Получая расчет, он нарочито широко скалил зубы и подмаргивал молоденькой кассирше, а в отделе кадров, дожидаясь, покамест оформят трудовую книжку, выдал какой-то старый, потрепанный анекдот, которому сам только и рассмеялся. И лишь выйдя на улицу и глянув назад, на навсегда закрывшиеся за ним двери управления, почувствовал, до чего же ему одиноко и скверно.

Как в тумане добрался домой, выложил перед собой папиросы и лег.

Вечером притащился Проценко, как обычно – навеселе, уставившись на него оловянным дурашливым взглядом. Важенин пропустил его в комнату, неприязненно удивляясь, откуда он взялся и какого рожна ему от него надо, лег опять на диван и вдруг, сам того не ожидая, начал ему сетовать на свою неудавшуюся жизнь. С убитым выражением на лице и все отворачивая в сторону свои набухающие влагой глаза, он жалобно бормотал, что жена и дочь его бросили, что он один теперь во всем белом свете и никого у него нет, что сегодня его еще и с работы уволили – ладно бы по собственному желанию, а то – по статье…

– Бумага им, видите ли, нужна, – говорил он. отчаявшись. – Оправдательный документ. А что человеку плохо, они и не видят. И дела никому нет. А куда я теперь с этой испохабленной трудовой? Кому я нужен?.. Возьму и повешусь, и черт с ними со всеми!..

Слушая его, Проценко все больше становился мрачным, хмурился, а последние слова и вовсе подействовали на него раздражающе.

– Ну ты это брось! – прикрикнул он строго. – Тоже мне, распереживалея! У меня этих статей – вагон да маленькая тележка.

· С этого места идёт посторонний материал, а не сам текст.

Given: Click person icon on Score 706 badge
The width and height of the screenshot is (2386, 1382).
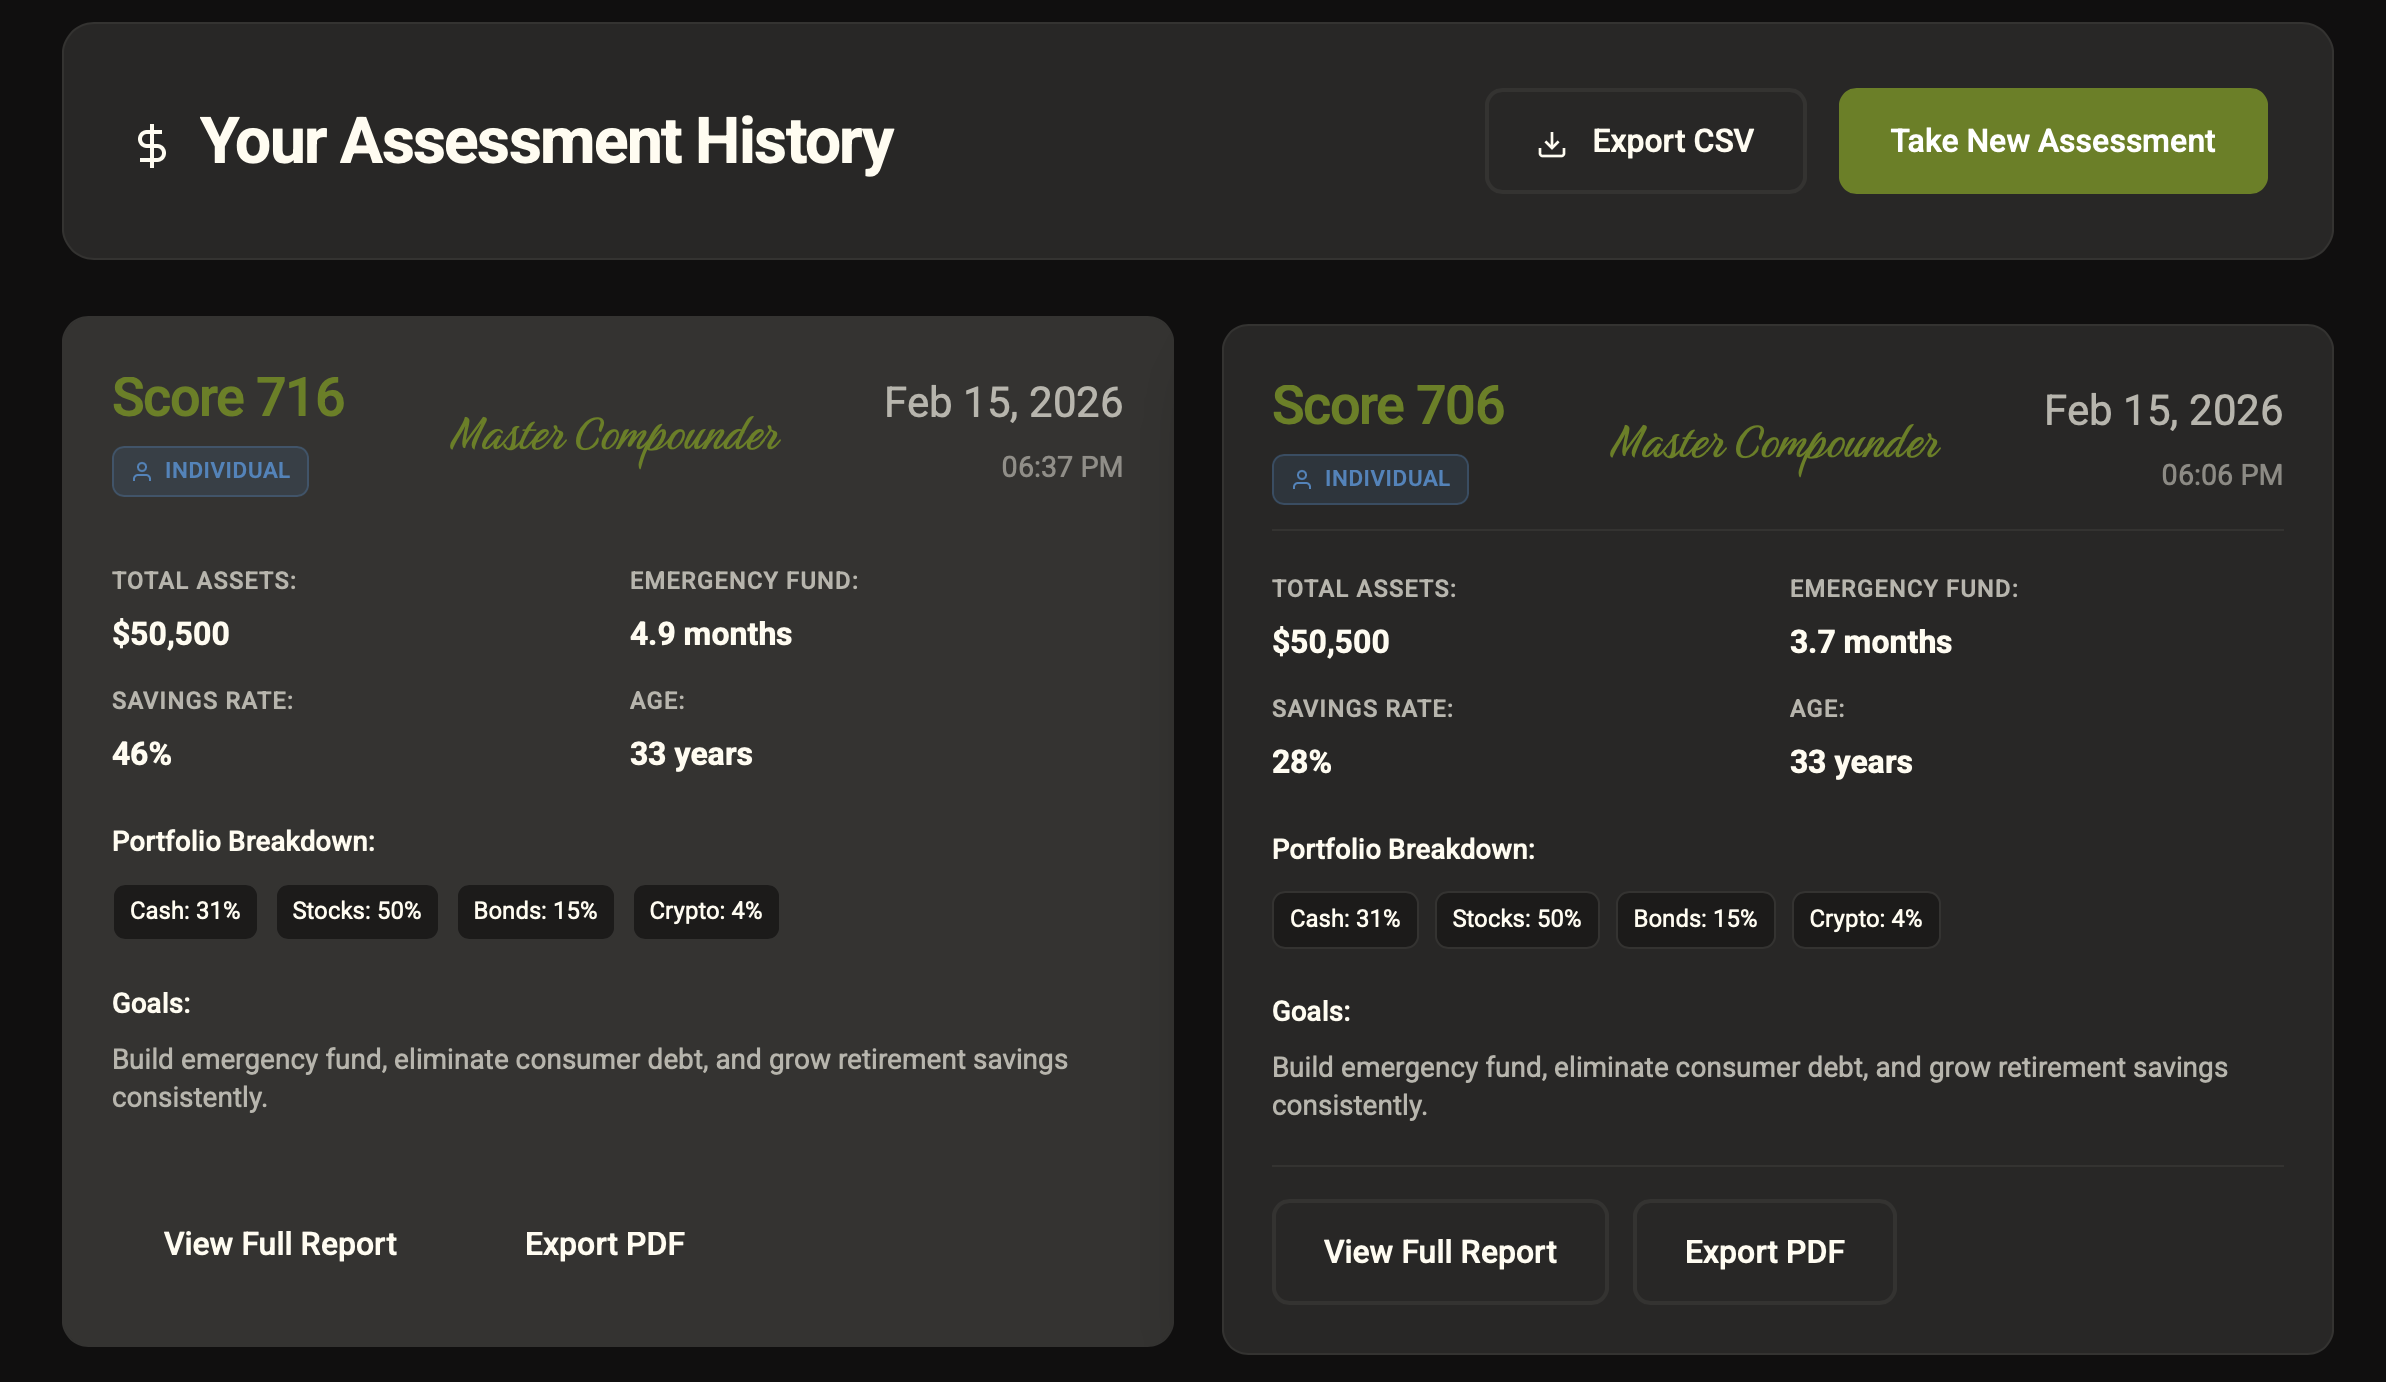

И ничего, живу, – затем пододвинул к дивану стул, на котором сидел, закурил, достав из важенинской пачки папиросу, пустил перед собой облачко дыма и сердито, с нескрываемым пренебрежением заговорил: – Твои конторские крысы никогда не поймут, что человек – это звучит гордо. Хотя и образование есть, и Горького читали, а не дано – и все тут. Повыдумывали всякие штампы да ярлыки и вешают, и вешают на людей, будто бы сами какие другие. Верят только в печать на бумаге. А душа человеческая, боль, достоинство – для них это пустое место. А как же! – желчно повысил он голос. – Они ведь материалисты! Только и усвоили – еще со школьной скамьи, что душа – это штука вторичная, и все разговоры о ней ни больше ни меньше как поповские бредни. Не-ет, на мякине их не проведешь! Им подавай материал! что руками можно пощупать – справку! За нее и отчитаться можно, ее и к делу можно подшить, по ней даже и доклад можно составить – какой угоден начальству. И сразу видно – борец! идеолог! строитель нашего прекрасного будущего! Ну да бог с ними, они за это зарплату получают, премиальные, чины. Ну, а ты-то что? Ты-то чего киснешь? Пусть себе пишут, чего захотят! А ты плюнь на ихние бумажки и живи по-своему, как душа тебе велит. И помни, что ты – Человек, это прежде всего, а потом уже – и рабочий, и колхозник, и инженер, и министр, или вот как я, дворник. – Он улыбнулся, но видя, что Важенин так и не понял ничего и отворачивается от него, снова посерьезнел и тронул его за плечо: – Слышишь, Витюха?..

– Ох, да отвяжись ты от меня, Саня, – умоляюще простонал Важенин, закрывая руками лицо. – Тошно мне.

– Ну уж нет, Витенька, – захрипел, вскипая, Проценко. – Как раз-то теперь я и не отвяжусь. Друга не брошу. А ну, подъем!.. Сопли распустил…

Стремительно нагнувшись, он ухватил его за грудки и волоком потащил с дивана.

– Смотри! – кричал он. – Смотри вон, солнце за домами садится, смотри!

– Руки-то убери, руки! Порвешь же! – возмущался Важенин.

– Что тебе эти тряпки! Ты себя пожалей, дурачок!

Важенин перестал упираться и, подчиняясь превосходящей его физической силе Проценко и его настойчивости, встал рядом с ним у окна, дрожа весь от возбуждения и заправляя выбившиеся полы рубахи.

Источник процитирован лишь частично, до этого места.